Take the material below and output exactly the run of lines from the one containing "How to Bead (472, 60)" down to the one containing "Ficha técnica (206, 2039)", with both included.

Data in this exercise →
----------------------------------------
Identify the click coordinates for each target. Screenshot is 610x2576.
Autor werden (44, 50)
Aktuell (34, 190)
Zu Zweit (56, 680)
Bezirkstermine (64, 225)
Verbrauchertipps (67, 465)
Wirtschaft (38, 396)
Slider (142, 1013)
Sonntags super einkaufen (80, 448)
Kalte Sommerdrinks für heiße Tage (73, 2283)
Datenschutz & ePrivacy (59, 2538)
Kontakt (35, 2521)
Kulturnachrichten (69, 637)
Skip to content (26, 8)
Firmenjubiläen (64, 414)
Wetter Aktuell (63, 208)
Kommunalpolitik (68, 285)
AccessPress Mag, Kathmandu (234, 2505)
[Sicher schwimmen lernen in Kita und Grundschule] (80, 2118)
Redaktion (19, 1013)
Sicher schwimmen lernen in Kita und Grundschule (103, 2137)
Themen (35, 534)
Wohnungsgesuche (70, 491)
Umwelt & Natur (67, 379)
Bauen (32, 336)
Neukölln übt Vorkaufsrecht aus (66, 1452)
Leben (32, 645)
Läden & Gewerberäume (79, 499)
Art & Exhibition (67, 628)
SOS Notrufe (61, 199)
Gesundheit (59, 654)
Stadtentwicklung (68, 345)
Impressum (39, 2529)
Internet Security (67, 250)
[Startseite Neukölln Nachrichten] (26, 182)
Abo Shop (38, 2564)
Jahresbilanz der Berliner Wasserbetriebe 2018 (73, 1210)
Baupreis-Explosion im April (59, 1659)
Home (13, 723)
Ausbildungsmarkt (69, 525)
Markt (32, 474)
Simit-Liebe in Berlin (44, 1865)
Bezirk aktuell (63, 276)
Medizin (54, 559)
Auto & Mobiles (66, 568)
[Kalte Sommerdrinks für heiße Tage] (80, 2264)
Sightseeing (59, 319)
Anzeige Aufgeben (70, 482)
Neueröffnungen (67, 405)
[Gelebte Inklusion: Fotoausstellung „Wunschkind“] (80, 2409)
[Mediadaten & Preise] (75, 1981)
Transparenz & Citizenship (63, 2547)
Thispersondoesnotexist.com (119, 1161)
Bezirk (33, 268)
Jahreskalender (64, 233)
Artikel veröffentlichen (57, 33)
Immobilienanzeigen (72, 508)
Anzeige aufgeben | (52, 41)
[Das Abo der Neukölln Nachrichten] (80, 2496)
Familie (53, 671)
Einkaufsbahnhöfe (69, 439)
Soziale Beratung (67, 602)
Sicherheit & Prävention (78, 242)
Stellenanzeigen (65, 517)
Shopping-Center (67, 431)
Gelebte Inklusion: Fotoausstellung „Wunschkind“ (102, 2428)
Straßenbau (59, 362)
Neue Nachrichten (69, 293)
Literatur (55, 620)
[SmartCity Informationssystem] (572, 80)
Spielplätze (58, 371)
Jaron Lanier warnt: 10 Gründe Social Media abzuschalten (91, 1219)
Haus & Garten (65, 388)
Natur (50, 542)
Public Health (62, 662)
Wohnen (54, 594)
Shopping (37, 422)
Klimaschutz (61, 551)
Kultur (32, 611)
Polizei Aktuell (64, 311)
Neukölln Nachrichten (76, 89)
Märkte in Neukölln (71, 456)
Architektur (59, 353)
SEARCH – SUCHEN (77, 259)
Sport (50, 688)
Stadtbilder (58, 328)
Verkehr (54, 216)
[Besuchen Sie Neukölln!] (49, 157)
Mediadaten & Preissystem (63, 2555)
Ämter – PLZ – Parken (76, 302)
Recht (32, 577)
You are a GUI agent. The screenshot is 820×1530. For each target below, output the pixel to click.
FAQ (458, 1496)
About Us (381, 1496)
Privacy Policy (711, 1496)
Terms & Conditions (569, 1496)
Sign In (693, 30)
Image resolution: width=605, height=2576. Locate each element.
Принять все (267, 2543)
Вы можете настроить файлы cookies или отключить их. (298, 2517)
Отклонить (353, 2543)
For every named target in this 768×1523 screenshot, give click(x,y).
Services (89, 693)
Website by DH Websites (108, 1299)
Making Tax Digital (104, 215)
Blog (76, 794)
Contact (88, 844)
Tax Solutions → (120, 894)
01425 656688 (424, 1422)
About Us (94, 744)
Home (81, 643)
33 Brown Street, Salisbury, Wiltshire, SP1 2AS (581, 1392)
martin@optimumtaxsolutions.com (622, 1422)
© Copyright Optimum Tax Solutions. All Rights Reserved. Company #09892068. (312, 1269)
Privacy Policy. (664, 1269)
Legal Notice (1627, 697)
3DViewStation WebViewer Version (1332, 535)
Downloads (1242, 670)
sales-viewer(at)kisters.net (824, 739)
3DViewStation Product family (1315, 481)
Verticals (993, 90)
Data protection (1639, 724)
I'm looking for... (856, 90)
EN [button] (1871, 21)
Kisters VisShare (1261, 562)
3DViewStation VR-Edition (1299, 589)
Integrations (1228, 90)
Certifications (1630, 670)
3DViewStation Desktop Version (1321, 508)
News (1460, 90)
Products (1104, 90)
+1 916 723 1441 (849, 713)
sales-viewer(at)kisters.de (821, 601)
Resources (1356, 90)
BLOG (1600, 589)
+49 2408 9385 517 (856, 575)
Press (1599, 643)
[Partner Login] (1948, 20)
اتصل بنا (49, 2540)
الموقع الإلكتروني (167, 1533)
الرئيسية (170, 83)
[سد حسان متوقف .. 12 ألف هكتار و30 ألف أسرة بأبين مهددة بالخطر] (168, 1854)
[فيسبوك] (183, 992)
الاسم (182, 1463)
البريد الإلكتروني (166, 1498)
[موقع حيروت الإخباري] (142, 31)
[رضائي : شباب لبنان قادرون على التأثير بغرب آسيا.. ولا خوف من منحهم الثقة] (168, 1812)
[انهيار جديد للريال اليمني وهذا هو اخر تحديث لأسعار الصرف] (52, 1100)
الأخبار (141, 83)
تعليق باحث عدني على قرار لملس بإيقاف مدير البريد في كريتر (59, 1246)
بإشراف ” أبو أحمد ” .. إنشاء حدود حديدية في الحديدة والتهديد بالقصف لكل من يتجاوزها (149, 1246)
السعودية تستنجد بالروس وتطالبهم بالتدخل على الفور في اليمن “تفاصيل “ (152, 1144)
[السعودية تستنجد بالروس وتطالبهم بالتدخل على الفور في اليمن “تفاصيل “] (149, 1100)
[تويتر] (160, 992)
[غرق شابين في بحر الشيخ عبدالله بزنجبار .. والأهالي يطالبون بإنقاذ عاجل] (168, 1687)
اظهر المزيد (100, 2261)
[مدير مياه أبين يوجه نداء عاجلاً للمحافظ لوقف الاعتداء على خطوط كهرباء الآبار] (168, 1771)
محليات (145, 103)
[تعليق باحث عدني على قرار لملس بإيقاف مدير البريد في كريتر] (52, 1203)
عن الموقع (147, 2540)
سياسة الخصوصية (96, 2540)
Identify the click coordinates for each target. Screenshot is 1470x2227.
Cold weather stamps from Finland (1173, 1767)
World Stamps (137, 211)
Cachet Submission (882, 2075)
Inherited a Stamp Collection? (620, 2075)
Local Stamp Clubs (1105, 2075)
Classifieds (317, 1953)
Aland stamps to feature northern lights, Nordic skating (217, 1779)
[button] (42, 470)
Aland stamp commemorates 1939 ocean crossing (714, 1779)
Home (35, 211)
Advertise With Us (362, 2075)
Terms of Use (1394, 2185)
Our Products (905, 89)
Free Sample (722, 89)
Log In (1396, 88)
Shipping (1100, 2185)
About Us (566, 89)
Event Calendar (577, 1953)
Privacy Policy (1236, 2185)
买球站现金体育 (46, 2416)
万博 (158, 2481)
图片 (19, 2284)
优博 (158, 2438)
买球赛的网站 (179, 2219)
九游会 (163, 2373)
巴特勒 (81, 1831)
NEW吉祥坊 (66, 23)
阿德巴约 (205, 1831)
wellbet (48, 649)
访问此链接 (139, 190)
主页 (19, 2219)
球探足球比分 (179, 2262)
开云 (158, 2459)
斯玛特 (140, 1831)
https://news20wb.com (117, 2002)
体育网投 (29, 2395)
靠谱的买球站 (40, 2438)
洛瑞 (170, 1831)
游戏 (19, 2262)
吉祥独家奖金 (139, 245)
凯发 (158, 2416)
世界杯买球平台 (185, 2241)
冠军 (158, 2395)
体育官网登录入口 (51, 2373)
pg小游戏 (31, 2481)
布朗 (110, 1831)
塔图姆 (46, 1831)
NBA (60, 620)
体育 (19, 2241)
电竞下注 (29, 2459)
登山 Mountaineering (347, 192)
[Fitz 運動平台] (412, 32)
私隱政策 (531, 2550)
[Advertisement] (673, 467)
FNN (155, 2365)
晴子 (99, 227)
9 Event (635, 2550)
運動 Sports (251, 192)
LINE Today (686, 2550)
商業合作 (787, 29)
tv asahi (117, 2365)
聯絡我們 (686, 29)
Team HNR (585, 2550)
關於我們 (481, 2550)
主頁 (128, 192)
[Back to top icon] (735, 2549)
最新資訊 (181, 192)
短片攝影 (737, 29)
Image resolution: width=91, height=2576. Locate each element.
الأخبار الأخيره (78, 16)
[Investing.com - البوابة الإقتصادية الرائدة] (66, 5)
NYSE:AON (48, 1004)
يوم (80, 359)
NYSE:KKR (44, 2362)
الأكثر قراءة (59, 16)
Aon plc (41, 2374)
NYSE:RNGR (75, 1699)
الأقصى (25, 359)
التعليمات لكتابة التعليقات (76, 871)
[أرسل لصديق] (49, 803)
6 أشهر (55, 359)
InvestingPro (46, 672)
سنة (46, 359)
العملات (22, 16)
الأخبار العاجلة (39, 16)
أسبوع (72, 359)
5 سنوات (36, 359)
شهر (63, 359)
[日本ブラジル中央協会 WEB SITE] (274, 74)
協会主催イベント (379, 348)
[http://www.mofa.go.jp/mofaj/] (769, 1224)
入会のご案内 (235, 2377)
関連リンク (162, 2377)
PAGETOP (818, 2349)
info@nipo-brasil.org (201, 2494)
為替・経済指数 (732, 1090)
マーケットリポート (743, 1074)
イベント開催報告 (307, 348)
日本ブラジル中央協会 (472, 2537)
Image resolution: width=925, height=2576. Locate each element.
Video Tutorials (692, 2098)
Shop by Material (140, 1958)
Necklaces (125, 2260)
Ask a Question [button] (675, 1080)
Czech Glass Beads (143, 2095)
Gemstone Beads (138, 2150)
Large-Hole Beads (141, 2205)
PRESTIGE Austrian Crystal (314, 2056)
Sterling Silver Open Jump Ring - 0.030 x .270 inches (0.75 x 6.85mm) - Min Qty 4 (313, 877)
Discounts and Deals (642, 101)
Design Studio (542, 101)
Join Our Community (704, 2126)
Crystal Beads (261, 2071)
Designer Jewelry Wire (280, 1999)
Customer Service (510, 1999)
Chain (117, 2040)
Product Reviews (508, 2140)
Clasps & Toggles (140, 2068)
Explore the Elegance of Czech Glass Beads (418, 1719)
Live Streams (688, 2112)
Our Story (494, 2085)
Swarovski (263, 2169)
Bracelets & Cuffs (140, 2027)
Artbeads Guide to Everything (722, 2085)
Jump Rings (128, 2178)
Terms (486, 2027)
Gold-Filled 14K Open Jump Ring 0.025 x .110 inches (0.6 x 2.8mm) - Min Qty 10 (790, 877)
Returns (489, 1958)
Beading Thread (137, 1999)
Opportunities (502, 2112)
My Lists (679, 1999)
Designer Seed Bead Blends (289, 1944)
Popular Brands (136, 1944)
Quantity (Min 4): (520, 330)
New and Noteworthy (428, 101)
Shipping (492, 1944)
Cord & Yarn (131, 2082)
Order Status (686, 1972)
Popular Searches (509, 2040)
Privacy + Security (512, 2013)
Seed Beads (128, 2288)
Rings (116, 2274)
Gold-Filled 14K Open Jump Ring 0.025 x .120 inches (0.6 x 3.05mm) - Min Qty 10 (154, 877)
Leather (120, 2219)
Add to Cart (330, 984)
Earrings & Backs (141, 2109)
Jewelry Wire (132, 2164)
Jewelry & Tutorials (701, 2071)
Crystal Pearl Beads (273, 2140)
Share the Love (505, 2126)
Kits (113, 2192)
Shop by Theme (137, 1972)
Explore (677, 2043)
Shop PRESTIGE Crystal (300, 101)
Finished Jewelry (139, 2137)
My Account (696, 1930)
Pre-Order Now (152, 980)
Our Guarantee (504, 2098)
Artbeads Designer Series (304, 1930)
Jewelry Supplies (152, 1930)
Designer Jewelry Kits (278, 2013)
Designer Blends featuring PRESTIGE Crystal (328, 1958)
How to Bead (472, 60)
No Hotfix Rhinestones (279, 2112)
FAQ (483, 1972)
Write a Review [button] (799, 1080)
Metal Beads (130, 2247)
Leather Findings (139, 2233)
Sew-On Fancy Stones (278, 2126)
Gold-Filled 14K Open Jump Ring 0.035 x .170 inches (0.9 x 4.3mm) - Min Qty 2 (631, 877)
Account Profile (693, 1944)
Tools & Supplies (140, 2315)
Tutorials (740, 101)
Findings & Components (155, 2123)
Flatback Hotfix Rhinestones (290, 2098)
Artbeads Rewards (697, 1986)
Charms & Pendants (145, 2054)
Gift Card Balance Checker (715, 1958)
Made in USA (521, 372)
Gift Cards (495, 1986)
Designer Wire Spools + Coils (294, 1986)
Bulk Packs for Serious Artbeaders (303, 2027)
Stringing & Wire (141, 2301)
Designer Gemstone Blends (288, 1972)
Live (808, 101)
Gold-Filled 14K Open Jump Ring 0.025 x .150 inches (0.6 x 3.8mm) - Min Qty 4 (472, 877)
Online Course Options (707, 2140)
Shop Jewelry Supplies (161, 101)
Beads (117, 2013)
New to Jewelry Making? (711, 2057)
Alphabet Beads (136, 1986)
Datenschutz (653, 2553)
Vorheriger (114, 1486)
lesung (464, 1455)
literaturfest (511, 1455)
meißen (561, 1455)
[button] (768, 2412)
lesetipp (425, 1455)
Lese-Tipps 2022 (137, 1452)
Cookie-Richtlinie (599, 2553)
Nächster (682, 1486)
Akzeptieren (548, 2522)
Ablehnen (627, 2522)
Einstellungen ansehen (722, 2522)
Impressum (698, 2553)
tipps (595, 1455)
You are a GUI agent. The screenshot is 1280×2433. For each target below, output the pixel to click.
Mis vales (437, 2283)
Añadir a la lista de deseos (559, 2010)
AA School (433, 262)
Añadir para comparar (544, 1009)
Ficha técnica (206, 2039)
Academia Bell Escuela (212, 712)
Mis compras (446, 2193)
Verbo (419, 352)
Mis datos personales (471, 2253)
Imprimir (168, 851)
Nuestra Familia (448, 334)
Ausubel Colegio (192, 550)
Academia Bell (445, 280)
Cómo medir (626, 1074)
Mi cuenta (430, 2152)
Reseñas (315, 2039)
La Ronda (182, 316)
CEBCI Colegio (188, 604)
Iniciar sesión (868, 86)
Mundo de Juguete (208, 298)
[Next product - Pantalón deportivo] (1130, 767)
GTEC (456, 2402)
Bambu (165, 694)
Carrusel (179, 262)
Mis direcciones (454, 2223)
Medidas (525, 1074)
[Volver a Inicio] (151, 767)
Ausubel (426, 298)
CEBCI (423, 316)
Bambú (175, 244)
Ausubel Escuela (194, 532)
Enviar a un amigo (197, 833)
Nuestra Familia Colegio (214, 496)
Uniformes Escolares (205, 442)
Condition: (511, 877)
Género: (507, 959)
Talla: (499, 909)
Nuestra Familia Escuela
----------------------------------------
Solution →
How to Bead (472, 60)
No Hotfix Rhinestones (279, 2112)
FAQ (483, 1972)
Write a Review [button] (799, 1080)
Metal Beads (130, 2247)
Leather Findings (139, 2233)
Sew-On Fancy Stones (278, 2126)
Gold-Filled 14K Open Jump Ring 0.035 x .170 inches (0.9 x 4.3mm) - Min Qty 2 (631, 877)
Account Profile (693, 1944)
Tools & Supplies (140, 2315)
Tutorials (740, 101)
Findings & Components (155, 2123)
Flatback Hotfix Rhinestones (290, 2098)
Artbeads Rewards (697, 1986)
Charms & Pendants (145, 2054)
Gift Card Balance Checker (715, 1958)
Made in USA (521, 372)
Gift Cards (495, 1986)
Designer Wire Spools + Coils (294, 1986)
Bulk Packs for Serious Artbeaders (303, 2027)
Stringing & Wire (141, 2301)
Designer Gemstone Blends (288, 1972)
Live (808, 101)
Gold-Filled 14K Open Jump Ring 0.025 x .150 inches (0.6 x 3.8mm) - Min Qty 4 (472, 877)
Online Course Options (707, 2140)
Shop Jewelry Supplies (161, 101)
Beads (117, 2013)
New to Jewelry Making? (711, 2057)
Alphabet Beads (136, 1986)
Datenschutz (653, 2553)
Vorheriger (114, 1486)
lesung (464, 1455)
literaturfest (511, 1455)
meißen (561, 1455)
[button] (768, 2412)
lesetipp (425, 1455)
Lese-Tipps 2022 (137, 1452)
Cookie-Richtlinie (599, 2553)
Nächster (682, 1486)
Akzeptieren (548, 2522)
Ablehnen (627, 2522)
Einstellungen ansehen (722, 2522)
Impressum (698, 2553)
tipps (595, 1455)
You are a GUI agent. The screenshot is 1280×2433. For each target below, output the pixel to click.
Mis vales (437, 2283)
Añadir a la lista de deseos (559, 2010)
AA School (433, 262)
Añadir para comparar (544, 1009)
Ficha técnica (206, 2039)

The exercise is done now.